** Opening Data to process block **

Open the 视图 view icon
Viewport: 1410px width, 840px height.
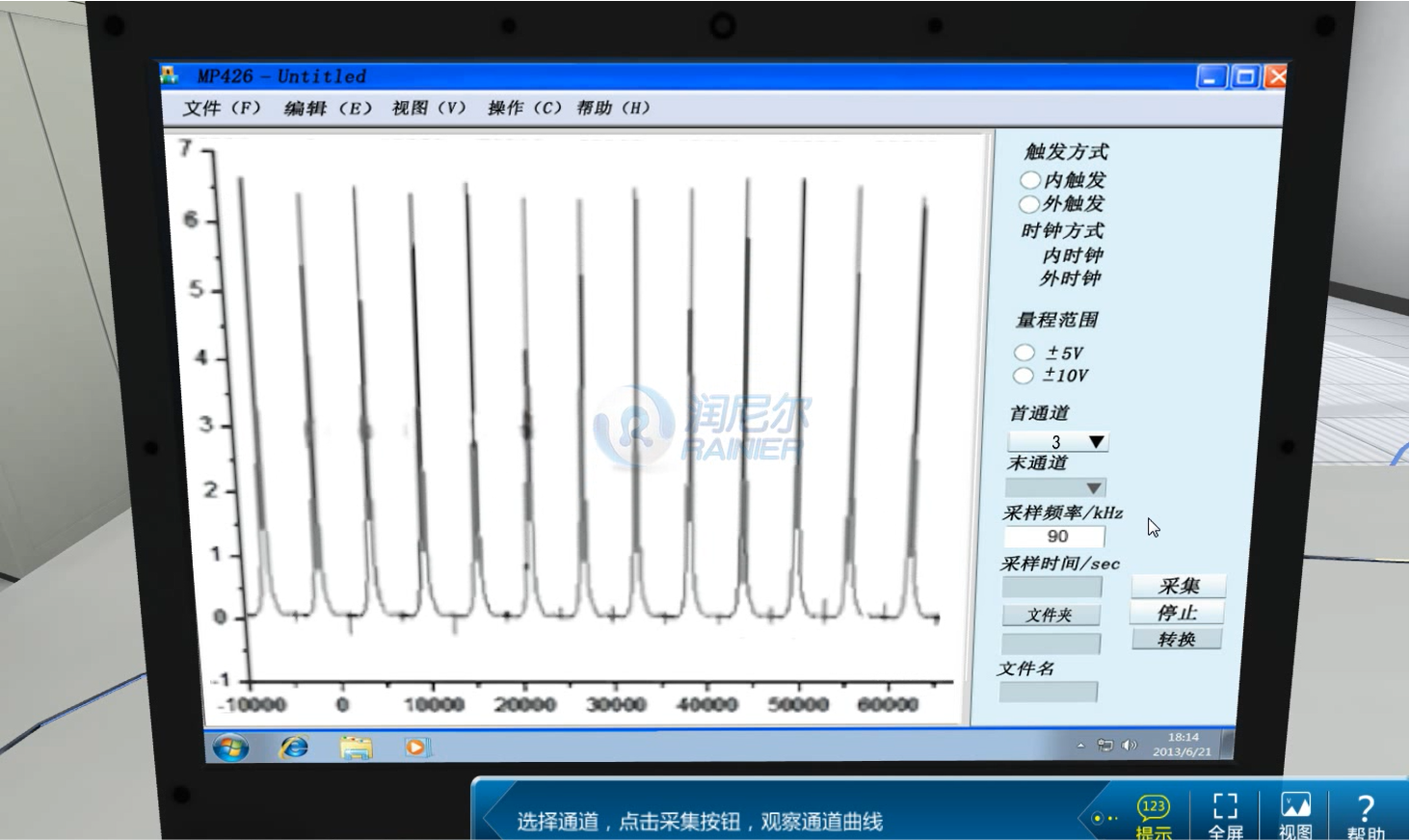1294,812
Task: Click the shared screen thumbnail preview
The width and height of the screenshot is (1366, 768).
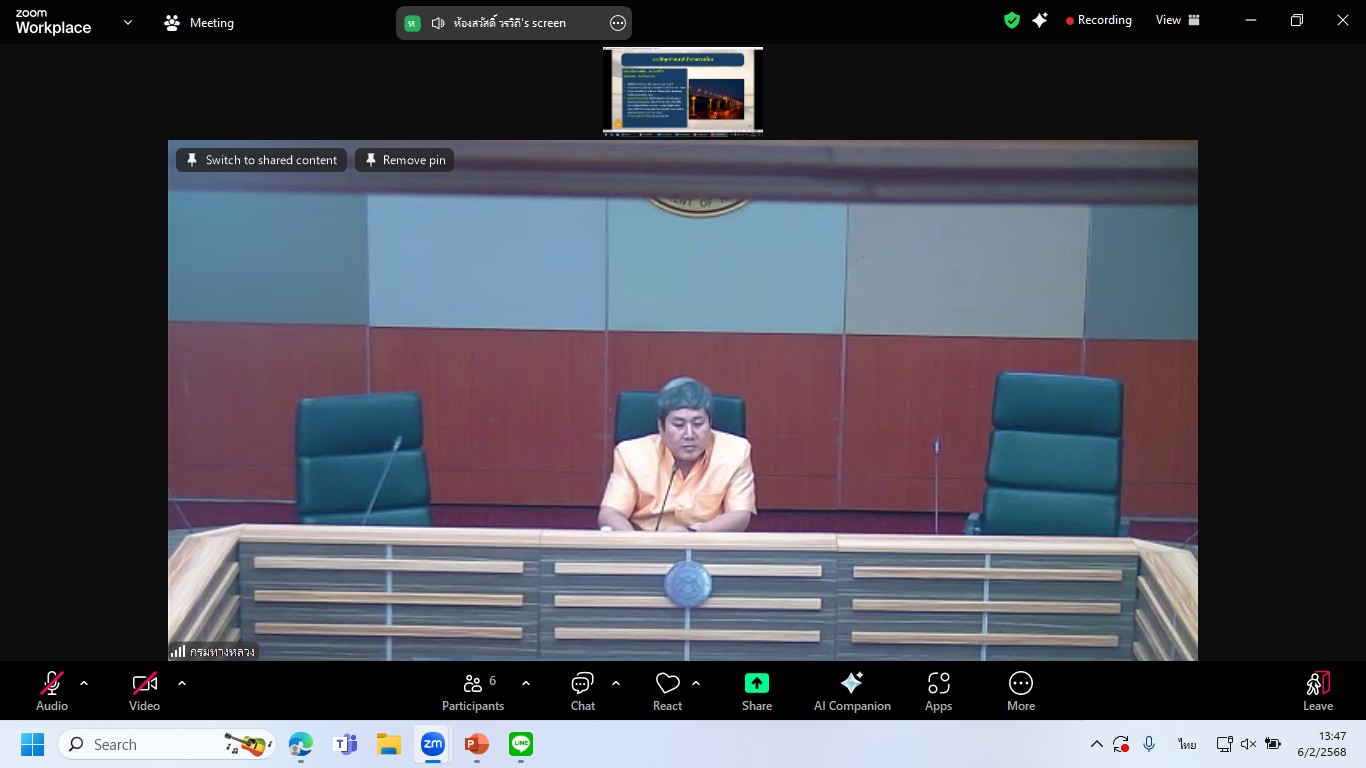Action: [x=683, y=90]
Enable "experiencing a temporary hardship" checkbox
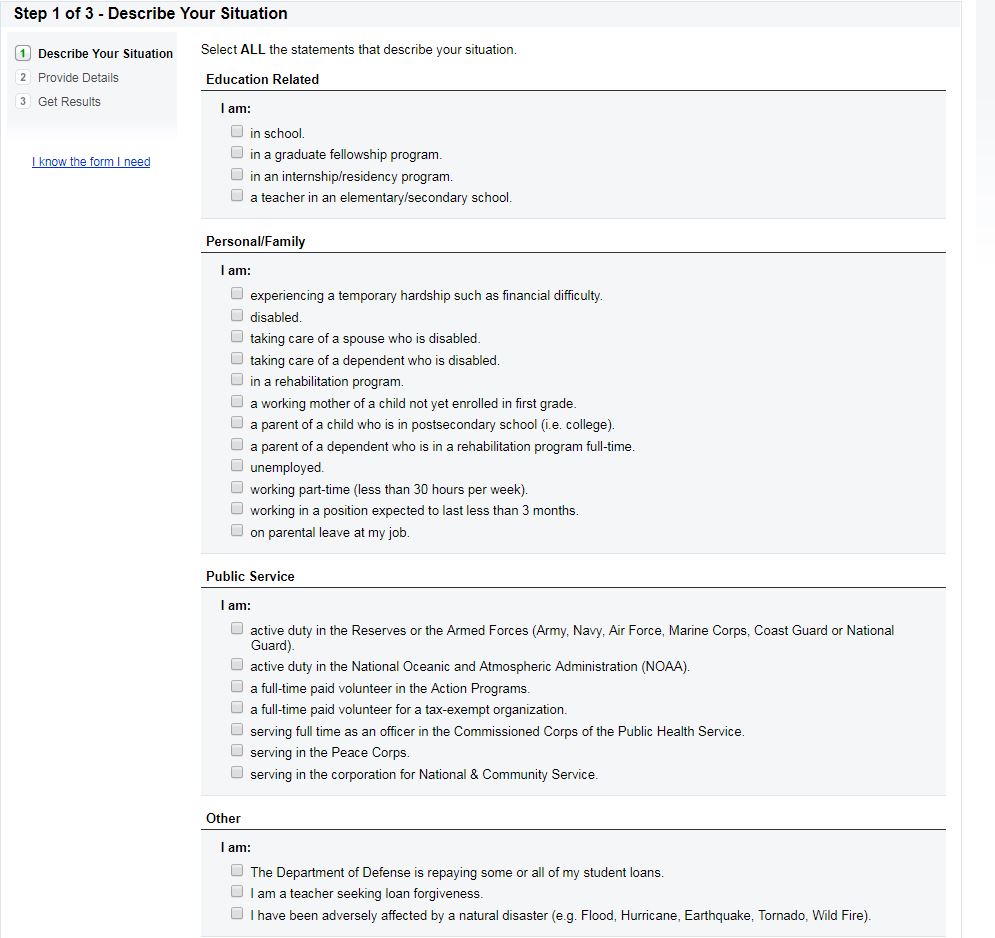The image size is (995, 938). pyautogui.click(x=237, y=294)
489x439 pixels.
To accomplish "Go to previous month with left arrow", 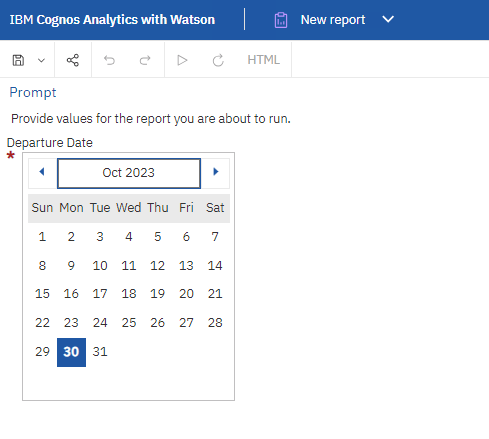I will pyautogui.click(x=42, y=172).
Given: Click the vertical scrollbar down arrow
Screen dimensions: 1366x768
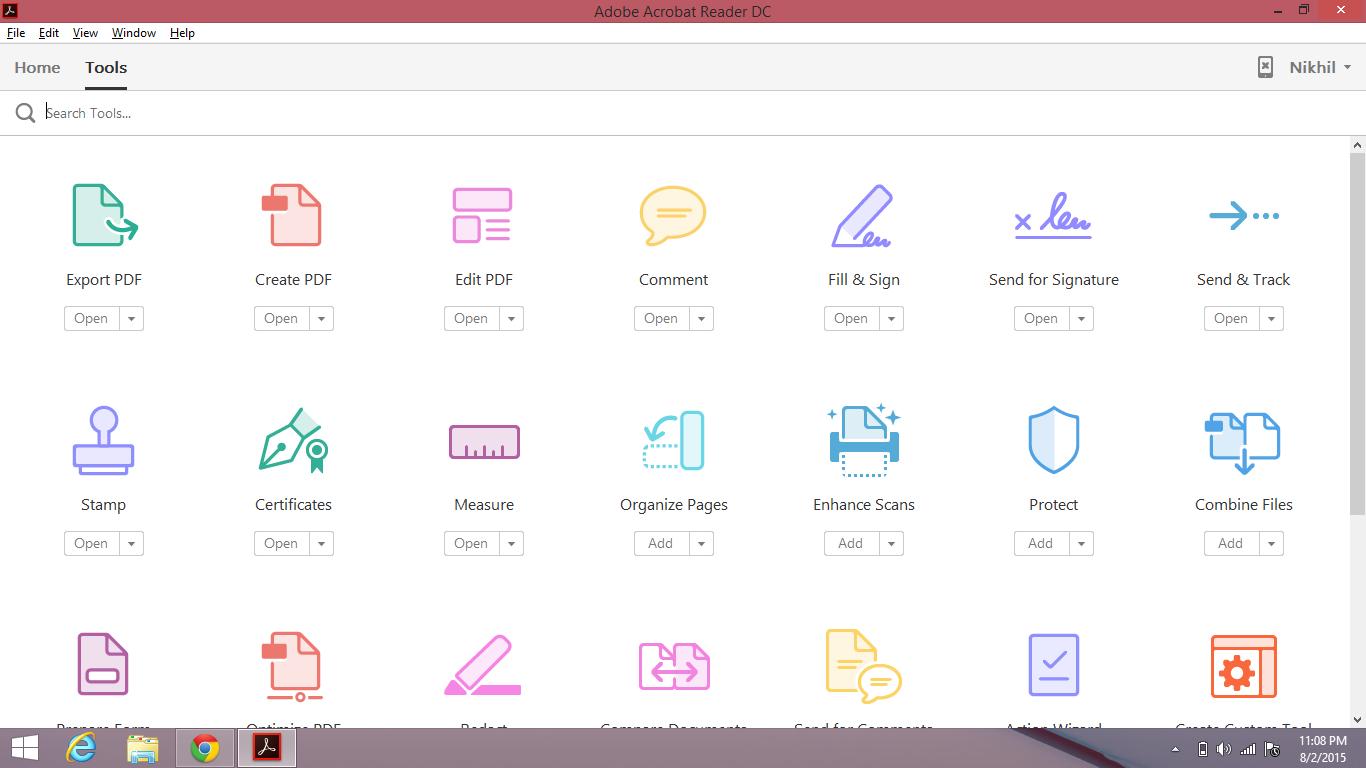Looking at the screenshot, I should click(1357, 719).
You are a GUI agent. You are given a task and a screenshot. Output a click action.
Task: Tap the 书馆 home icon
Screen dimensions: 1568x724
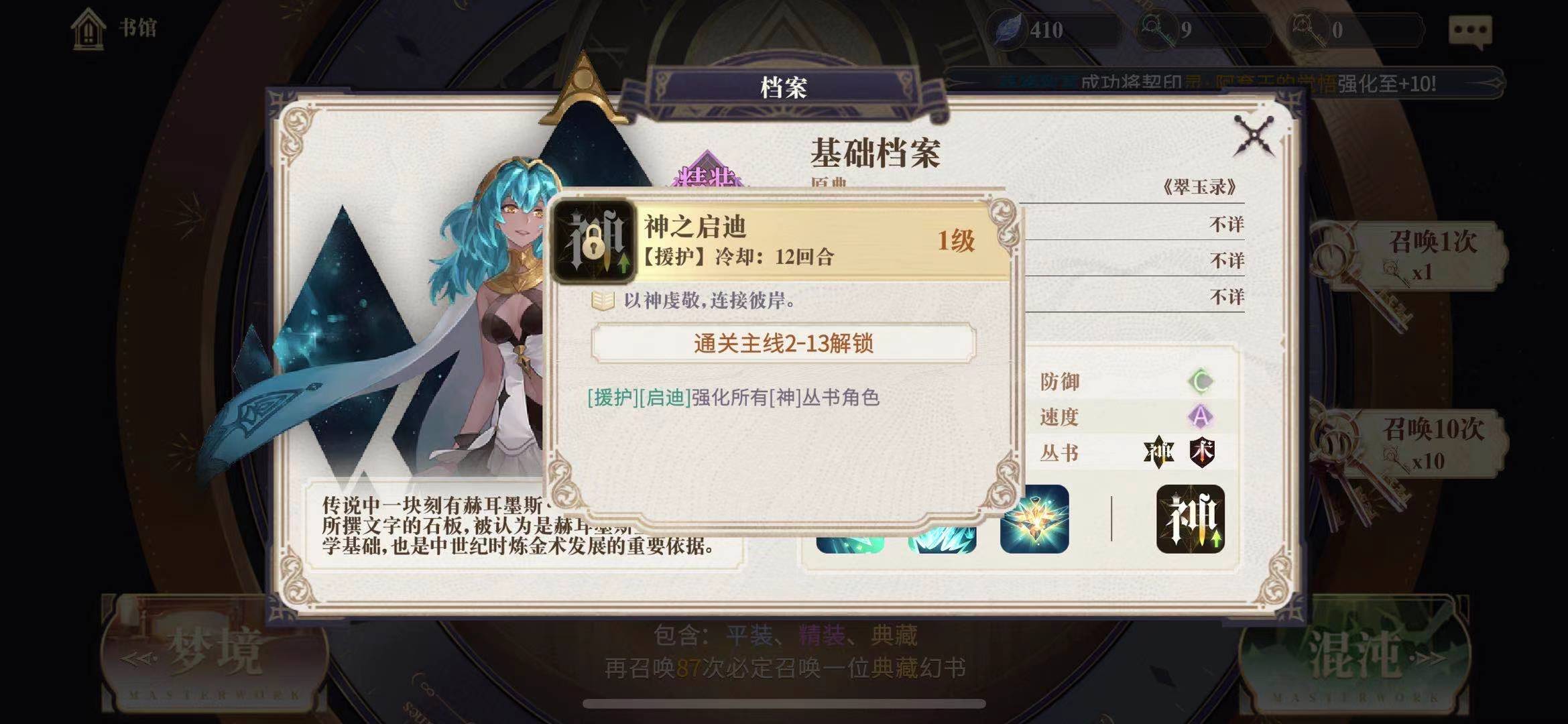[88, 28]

** Closing Data to process block **

▶ **Exercise aim**
Return only the line with "Task: Tap the 书馆 home icon" and the lines after it up to the end of the records, exact and free of pictures.

▶ **Answer to this exercise**
Task: Tap the 书馆 home icon
Screen dimensions: 1568x724
[88, 28]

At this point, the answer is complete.